§ Recorded data:
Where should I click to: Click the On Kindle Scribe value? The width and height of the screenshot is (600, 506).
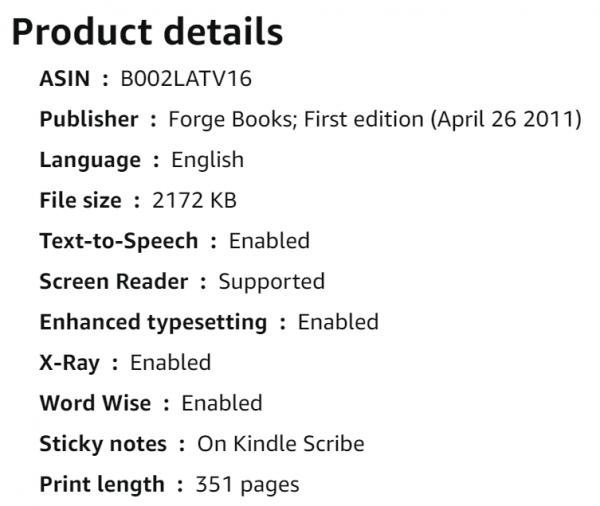tap(280, 444)
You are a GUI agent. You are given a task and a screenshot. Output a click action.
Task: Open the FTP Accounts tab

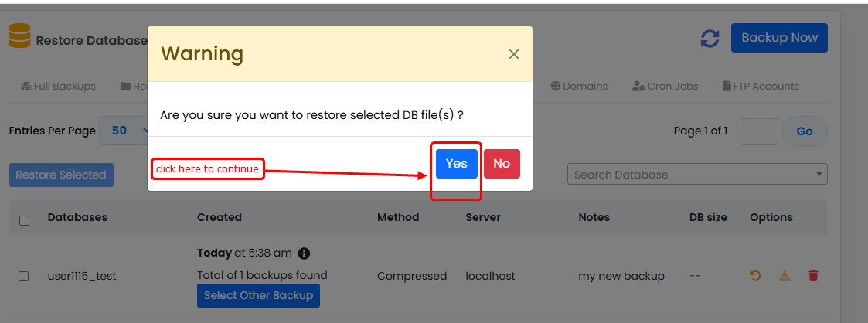point(761,87)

§ Instructions for the task: Output nothing but an exact retyping of the material, pictures excluded.

§ Completed task:
Where should I click to: Click the On Kindle Scribe value? The width and height of the screenshot is (600, 506).
tap(280, 444)
You are a GUI agent. You are given a task and a screenshot. Output a click action.
Task: Open the FTP Accounts tab

point(761,87)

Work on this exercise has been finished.